--- Given passage ---
_ _ _ _

Your relationships can achieve a whole new level of love and intimacy!

Do you find that your relationships keep repeating the same struggles? Are you tired of having the same fights with your spouse or other family members? Or maybe you find that you seem to keep attracting people who mistreat or take advantage of you?

If you feel like you’re stuck in a destructive pattern in your relationships involving the same painful circumstances over and over, don’t lose hope. Troubles like these can often seem so out of our control, but the good news is you have a lot more power and influence than you may think!

In this ebook, we’re going to cover a few lies that may be affecting your relationships. As you take the time to think about and challenge these misbeliefs, get ready, because being set free from these lies can take you to a whole new level of love and intimacy in your life!

Lie #1 - Love Has No Boundaries

Do you ever rely on others for what you have no right to expect from them?

I’m not saying that you can never rely on others, or that you need to be able to handle everything on your own. You need healthy relationships to meet your relational needs, as well as some of your practical needs. But when you become overly dependent, things get out of balance. You create unhealthy relationships that are destructive to yourself and hurtful to others. This is not the kind of life God wants for you.

For example, it isn’t healthy to completely rely on the approval of your spouse or your friends to feel good about yourself or to feel happy. When you hold others responsible for your self-worth, success or happiness, you hand over an inappropriate level of control in your life. This can make you feel like a victim—helpless to change your situation and trapped in the relationship, even if it becomes abusive.

The fear of man brings a snare, but whoever trusts in the Lord shall be safe. Proverbs 29:25 (NKJV)

If you suspect that you might have become overly dependent on others, you need to know that you can choose a healthier, more fulfilling path. Get help from a counsellor or from someone else you can trust if you need to, but realize that it is within your power to change your life. You can learn to get your self-worth and love needs met through your relationship with Christ and disengage from trying to get others to fulfil these needs for you.

Take the first step today. Although it will be a process, you can develop healthy relationships as you learn to access the phenomenal, overflowing, unconditional love God has for you. Love is not something you earn with good looks or a winning personality. Love is a gift that you give someone, and it’s a gift that God is giving to you.

_ _ _ _

--- Stated exercise 1 ---
Decide whether each statement agrees with the relationships ebook excerpt, answering yes or no and quoting the words from it that settle the matter: (a) The excerpt says you should never rely on others. (b) Holding others responsible for your happiness gives them an inappropriate level of control in your life. (c) Love is something a person earns with good looks.
--- Stated exercise 2 ---
Pick up the relationships ebook excerpt after its final sentence and keep writing it in the same voice.
Nothing in the items is needed here.

_ _ _ _

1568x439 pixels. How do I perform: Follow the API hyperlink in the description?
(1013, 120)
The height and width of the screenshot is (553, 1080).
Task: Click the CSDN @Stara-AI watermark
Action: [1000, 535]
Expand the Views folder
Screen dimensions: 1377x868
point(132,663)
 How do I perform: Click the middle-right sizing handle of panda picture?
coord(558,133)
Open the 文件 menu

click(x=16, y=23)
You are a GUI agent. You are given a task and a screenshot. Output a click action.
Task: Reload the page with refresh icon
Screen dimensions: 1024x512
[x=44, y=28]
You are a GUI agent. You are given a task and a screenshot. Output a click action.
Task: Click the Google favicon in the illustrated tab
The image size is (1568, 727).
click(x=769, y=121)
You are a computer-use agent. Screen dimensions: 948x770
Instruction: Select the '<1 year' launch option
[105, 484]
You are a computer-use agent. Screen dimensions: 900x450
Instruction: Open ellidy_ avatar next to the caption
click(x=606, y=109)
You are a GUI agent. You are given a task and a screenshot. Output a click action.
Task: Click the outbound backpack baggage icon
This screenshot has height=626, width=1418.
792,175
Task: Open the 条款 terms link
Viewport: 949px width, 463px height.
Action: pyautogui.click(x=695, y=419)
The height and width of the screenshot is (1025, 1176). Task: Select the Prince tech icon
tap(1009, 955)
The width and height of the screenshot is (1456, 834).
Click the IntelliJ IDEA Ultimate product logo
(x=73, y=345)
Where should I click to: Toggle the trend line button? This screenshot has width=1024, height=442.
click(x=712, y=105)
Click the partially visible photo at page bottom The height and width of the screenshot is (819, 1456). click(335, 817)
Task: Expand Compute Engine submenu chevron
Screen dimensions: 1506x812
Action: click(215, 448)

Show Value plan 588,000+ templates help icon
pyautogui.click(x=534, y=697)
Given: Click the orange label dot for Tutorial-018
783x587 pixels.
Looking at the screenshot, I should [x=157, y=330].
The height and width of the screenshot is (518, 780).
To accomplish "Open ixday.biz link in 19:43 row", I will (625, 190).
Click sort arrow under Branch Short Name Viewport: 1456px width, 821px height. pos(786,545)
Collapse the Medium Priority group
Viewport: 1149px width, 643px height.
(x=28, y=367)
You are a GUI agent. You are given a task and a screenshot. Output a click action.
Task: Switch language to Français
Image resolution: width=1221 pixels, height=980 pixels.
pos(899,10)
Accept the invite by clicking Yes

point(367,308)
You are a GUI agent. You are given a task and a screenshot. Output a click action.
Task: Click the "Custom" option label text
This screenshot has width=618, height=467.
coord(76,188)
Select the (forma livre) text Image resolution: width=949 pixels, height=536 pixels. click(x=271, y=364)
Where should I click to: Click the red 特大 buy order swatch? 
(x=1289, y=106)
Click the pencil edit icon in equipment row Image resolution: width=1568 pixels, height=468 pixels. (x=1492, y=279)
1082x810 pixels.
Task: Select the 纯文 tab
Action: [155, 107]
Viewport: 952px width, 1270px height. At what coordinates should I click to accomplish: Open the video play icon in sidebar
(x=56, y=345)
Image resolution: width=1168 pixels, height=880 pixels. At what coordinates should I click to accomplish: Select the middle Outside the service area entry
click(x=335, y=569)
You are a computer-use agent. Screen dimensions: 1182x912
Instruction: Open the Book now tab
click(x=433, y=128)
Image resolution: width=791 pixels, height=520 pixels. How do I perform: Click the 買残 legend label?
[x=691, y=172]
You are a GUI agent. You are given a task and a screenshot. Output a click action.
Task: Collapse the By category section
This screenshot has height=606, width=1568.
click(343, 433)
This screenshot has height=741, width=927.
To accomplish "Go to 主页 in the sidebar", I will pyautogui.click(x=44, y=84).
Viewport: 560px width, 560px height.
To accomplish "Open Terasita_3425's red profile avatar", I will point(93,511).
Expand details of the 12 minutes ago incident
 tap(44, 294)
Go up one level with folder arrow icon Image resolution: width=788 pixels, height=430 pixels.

_ _ _ _

--- Expected output 1 ---
(a) No: "I’m not saying that you can never rely on others, or that you need to be able to handle everything on your own."
(b) Yes: "When you hold others responsible for your self-worth, success or happiness, you hand over an inappropriate level of control in your life."
(c) No: "Love is not something you earn with good looks or a winning personality."

--- Expected output 2 ---
Lie #2 - Love Must Be Earned

The truth is that love is not earned. Love is a gift!

It’s easy to assume that love needs to be earned. When our parents give us more love and attention after we bring home a good report card, we make a few assumptions. When we disappoint our parents with bad behaviour or failure and they give us the cold shoulder, we make a few more. And without even realizing it, we’re buying into one of the greatest lies on the planet: the lie that love must be earned.

The truth is that love is not earned. Love is a gift. “But God showed his great love for us by sending Christ to die for us while we were still sinners” (Romans 5:8, NLT).

Now, trust certainly is earned. The fact that love is something to be freely given doesn’t mean that we should jump into relationships with just anyone. Relationships require both love and trust, so let’s not get the two confused. But when it comes to love, we have to learn to disentangle it from our performance.

Have you been trying to earn God’s love through good behaviour? I’m here to tell you that you can’t. This realization is the most freeing one you may ever have. In fact, the more you realize how loved you are, the more empowered you are to live God’s way.

Keep doing good things for others and for God, and always do your best to follow His ways. Just realize that you’re not doing it to earn His love, but because you want to live a great life, and you know that following His advice will take you there.

Lie #3 - My Beliefs Will Not Affect My Relationships

You need to develop an accurate picture of a loving Father God.

Do you find that you sometimes make poor decisions when it comes to your relationships?

This may be because you’ve based those decisions on flawed belief systems, which is why God’s Word is so vital. If you don’t discover the truths in the Word of God as to who you are and what you can believe, confusion will reign supreme.

One very commonly flawed belief system that affects relationships relates directly to what you believe about God.

You see, on the inside you’re craving God’s love. If you’re looking outside of God to meet this need for love, you’re going to be frustrated and confused. You may try to get this need met through your relationships with others, when the only one who can really fill that need for love is God.

It’s possible that you might not be looking to God to meet that love need because you see Him as judgmental and condemning. Maybe the word “father” brings up thoughts of abuse, hurt, criticism or neglect. Part of a father’s job is to show his child what their Father God thinks of them. If you’ve had an abusive, critical, neglectful or absent father, it’s time you developed a new picture of God from His Word.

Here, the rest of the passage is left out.